Last updated on Monday 28th of February 2022 08:52:48 PM

©VMWare Backup - ©XSIBackup Classic : pid management

 Please note that this post is relative to old deprecated software ©XSIBackup-Classic. Some facts herein contained may still be applicable to more recent versions though.

For new instalations please use new ©XSIBackup which is far more advanced than ©XSIBackup-Classic.

Most ©XSIBackup Classic users do like the concept, and after a couple of years dedicating a significant amount of time to develop and improve ©XSIBackup Classic , we believe we have some really stable and resilient piece of code.

Since last versions, when you run a job locally or remotely, ©XSIBackup Classic kills all PIDs that are not that very same instance (which will in turn spawn a number of child subprocesses during the backup job). This has led to removing part of the original ©XSIBackup Classic conceptual flexibility in sake of simplifying PID management.

Users that run relatively simple backup topologies probably liked that turn, but other users willing to create more complex topologies probably didn't like it so much. We have now focused in developing a robust and, at the same time, flexible pid management subsystem, so that you can run simple jobs without having to worry much about cleaning idle processes manually, but can at the same time run remote jobs that will be respected by newer execution requests while they are still running.

©XSIBackup Classic process types:

• user: this is the type of process created by a manual operation in the shell, namely: typing or pasting a backup command and hitting enter, or using the --run-backup command.
• cron: this type is launched from the xsibackup-cron file without any user intervention.
• remote: if backup job is launched from a different host, this type is registered in the xsibackup-pid file.
• sshpipe: when a remote job is launched by using the --host argument, this type of process is registered at the originating server. It belongs to the SSH pipe through which the output of the remote job is being received.
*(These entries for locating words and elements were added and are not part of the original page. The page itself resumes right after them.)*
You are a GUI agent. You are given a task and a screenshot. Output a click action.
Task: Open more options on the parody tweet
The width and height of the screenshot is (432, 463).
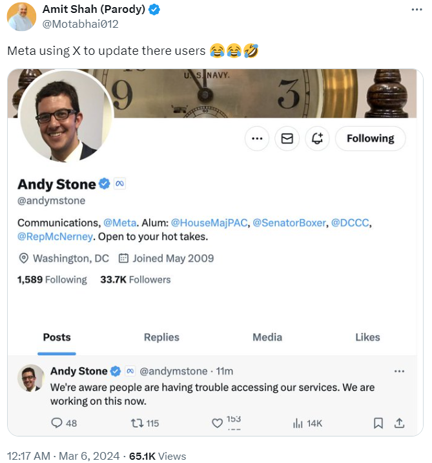[417, 10]
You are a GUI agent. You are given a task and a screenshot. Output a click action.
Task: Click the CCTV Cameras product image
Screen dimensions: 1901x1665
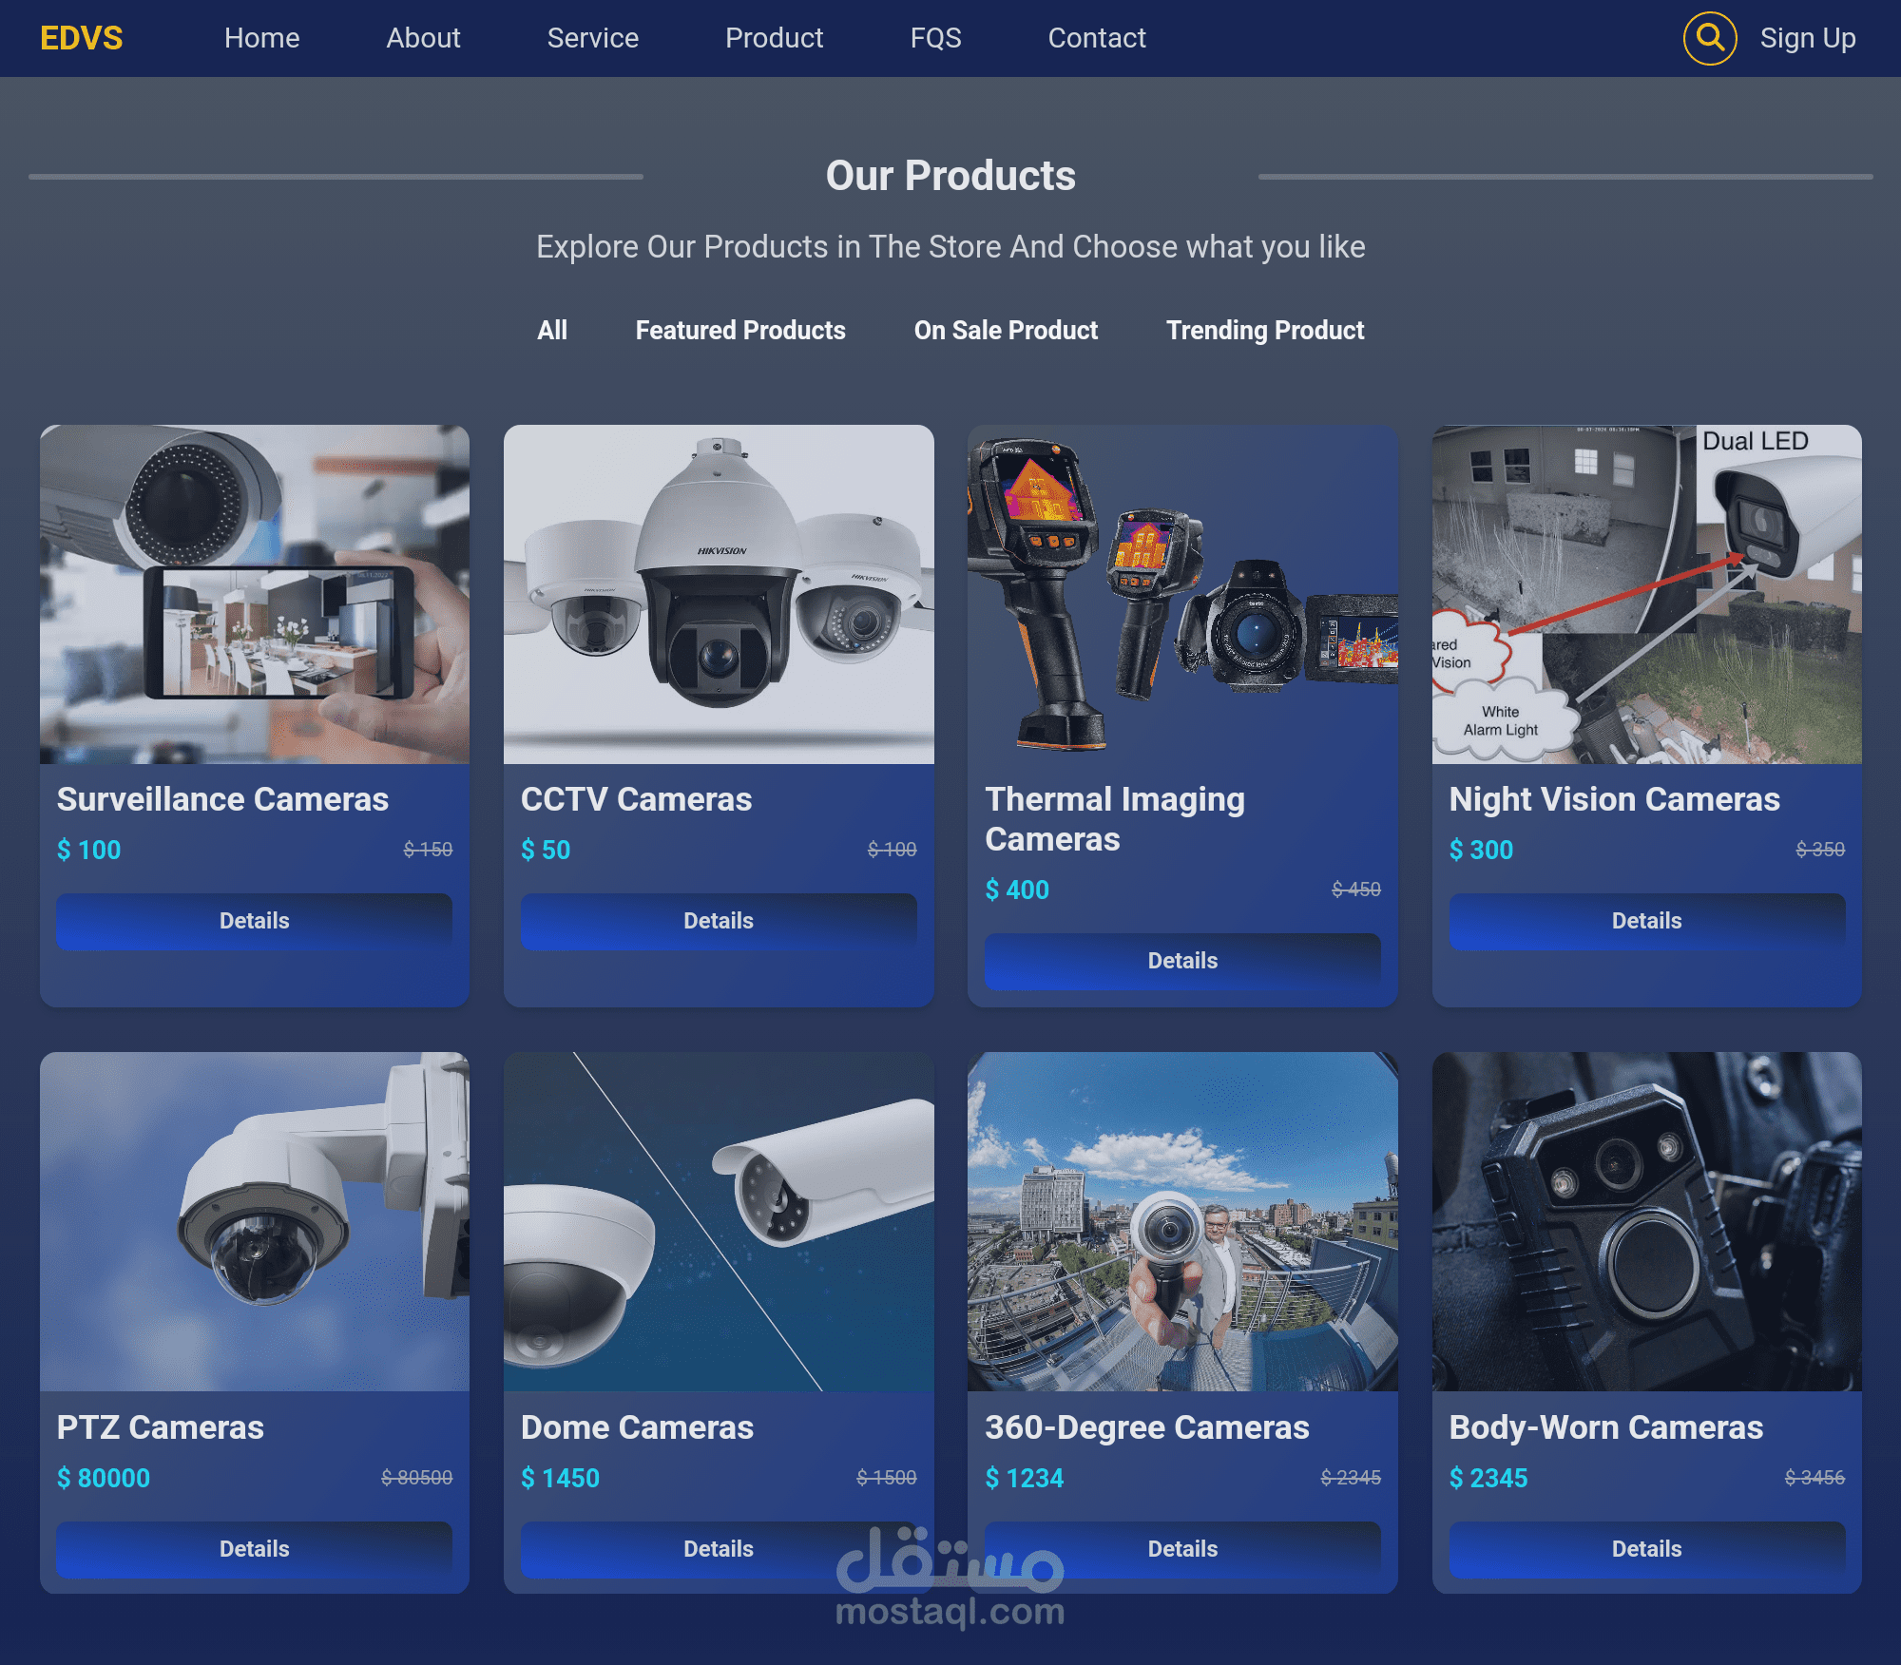point(718,594)
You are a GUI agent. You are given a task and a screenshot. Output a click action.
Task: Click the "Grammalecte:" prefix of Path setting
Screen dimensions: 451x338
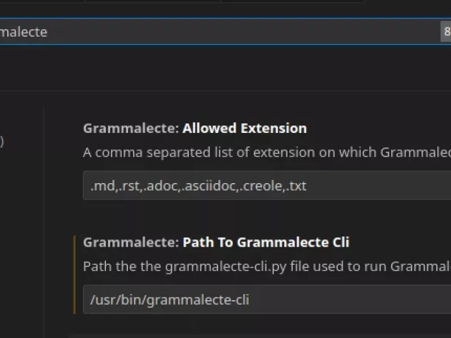click(131, 242)
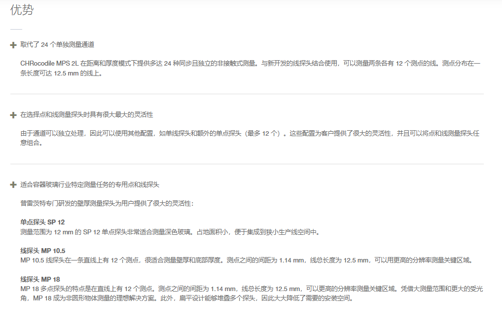Click the plus icon beside 取代了 24 个单独测量通道
Viewport: 502px width, 333px height.
click(x=13, y=45)
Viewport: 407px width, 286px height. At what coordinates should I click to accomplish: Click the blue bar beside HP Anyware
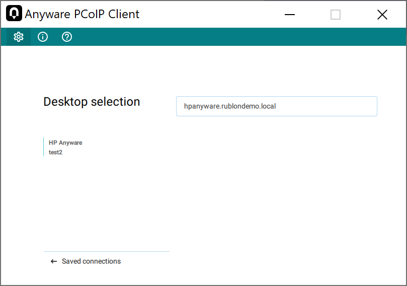point(44,147)
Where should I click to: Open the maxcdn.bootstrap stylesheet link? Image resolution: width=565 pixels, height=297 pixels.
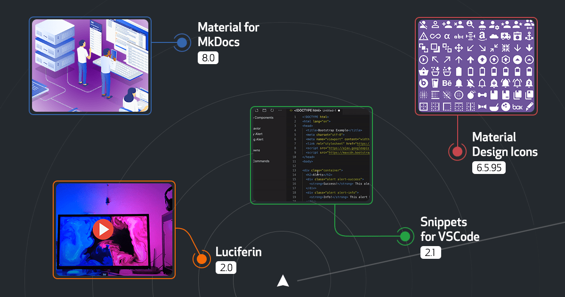[348, 153]
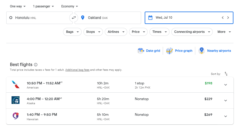The height and width of the screenshot is (130, 237).
Task: Select the Hawaiian Airlines logo
Action: [15, 116]
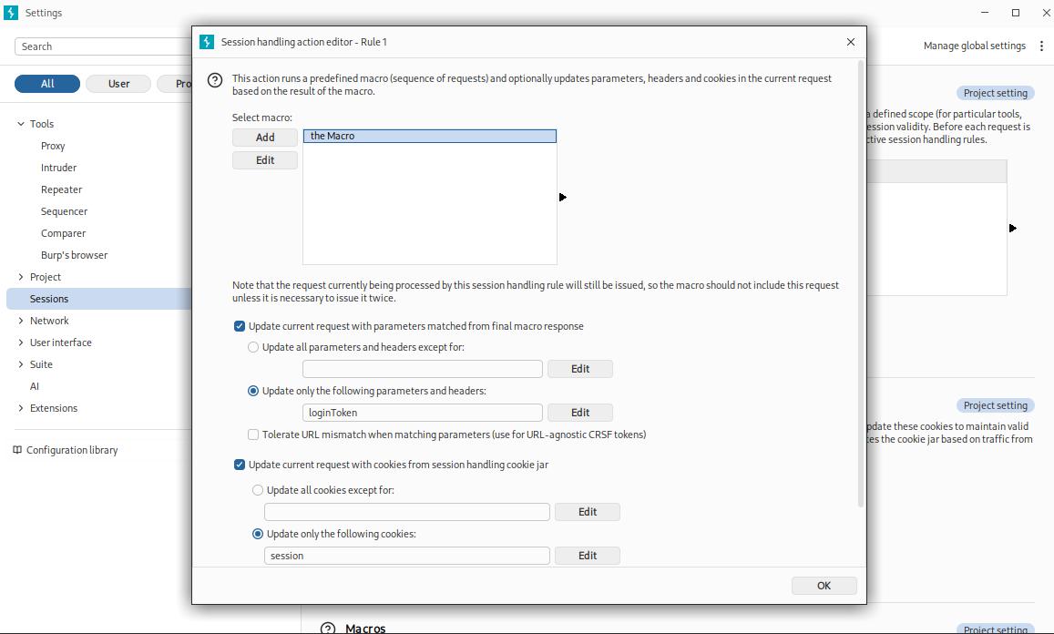Expand the Project settings section
The image size is (1054, 634).
click(21, 277)
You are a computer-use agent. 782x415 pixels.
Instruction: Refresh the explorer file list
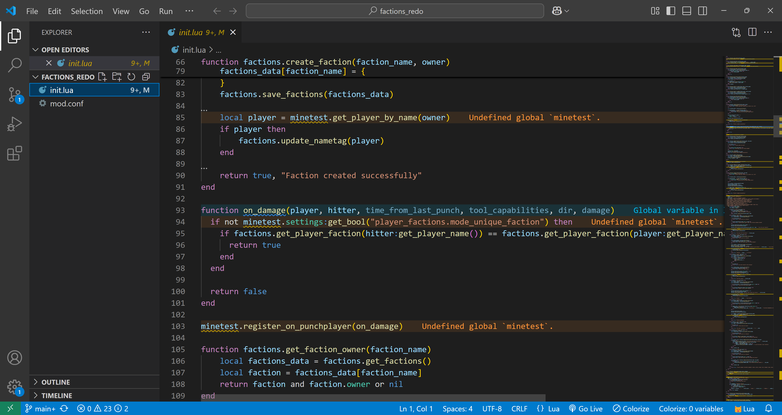(131, 77)
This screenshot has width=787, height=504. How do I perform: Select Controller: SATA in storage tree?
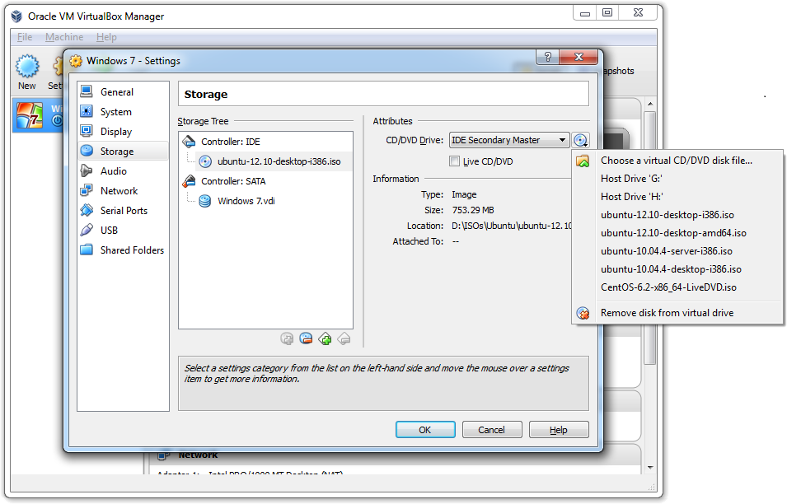233,181
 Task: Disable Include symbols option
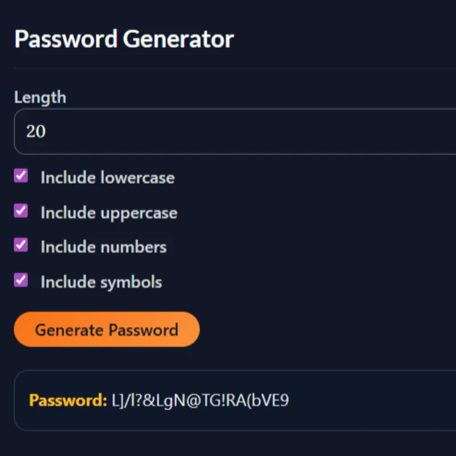(x=21, y=280)
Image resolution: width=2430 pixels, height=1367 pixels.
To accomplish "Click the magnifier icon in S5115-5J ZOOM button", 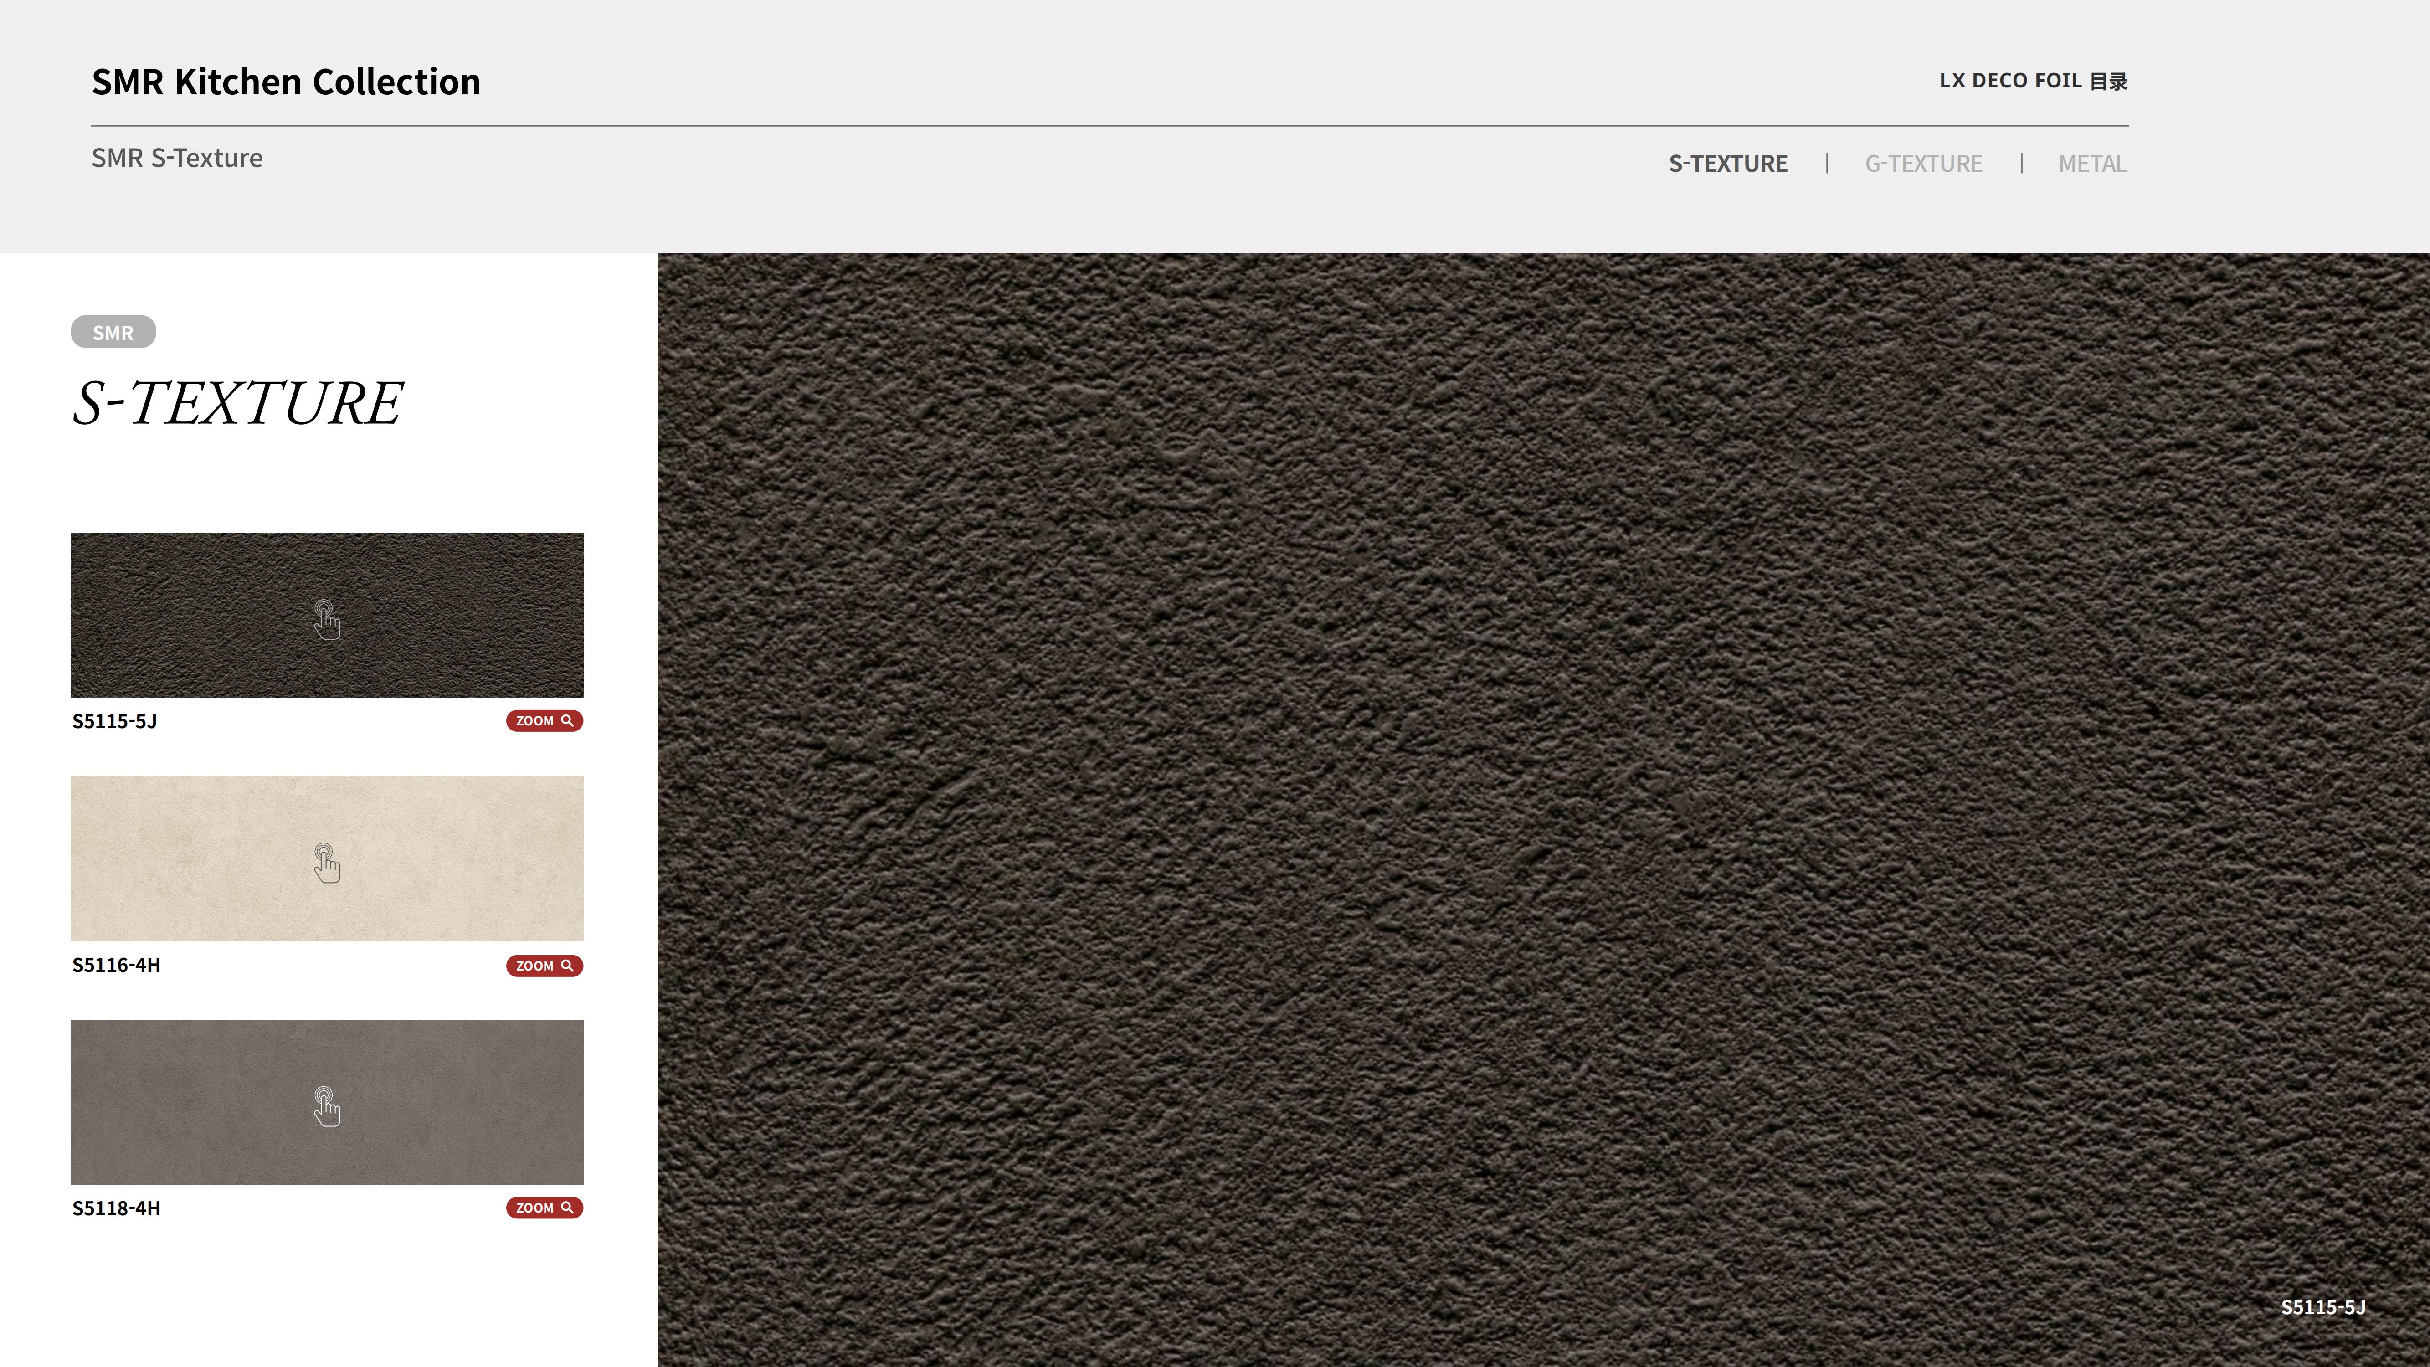I will tap(567, 721).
©XSIBackup Classic 's PID management consists on the following:

1 - PID Cleanup: whenever you launch ©XSIBackup Classic manually or from the crontab (xsibackup-cron) the pid_cleanup function is launched. This function reads the xsibackup-pid file and removes all non-running procs. If after doing so, the file is empty, the xsibackup-pid file itself is removed.

2 - Killing of idle processes: this phase consists in collecting the PIDs of all xsibackup, xsibackup-rsync and xsidiff related binaries loaded into memory. This is done before the current process spawns any new child process of the current backup job being executed. Some of those PIDs are excluded from this list: current running process' PID, vi open xsibackup files (this is something for our convenience, and maybe yours, when developing or debugging) and all processes in the xsibackup-pid file except user processes (cron, remote and sshpipe). ©XSIBackup Classic then kills all related processes which are not in the exclude list, namely: Rsync, user type and idle processes. This clearly means that any running user process will be killed by any newer user process launched in the shell.

3 - Shutdown: once the current ©XSIBackup Classic job execution gets to its end, a special function is called (xsib_shutdown). This function reads the xsibackup-pid file and removes the current process and any other process in the xsibackup-pid file, which is not currently running.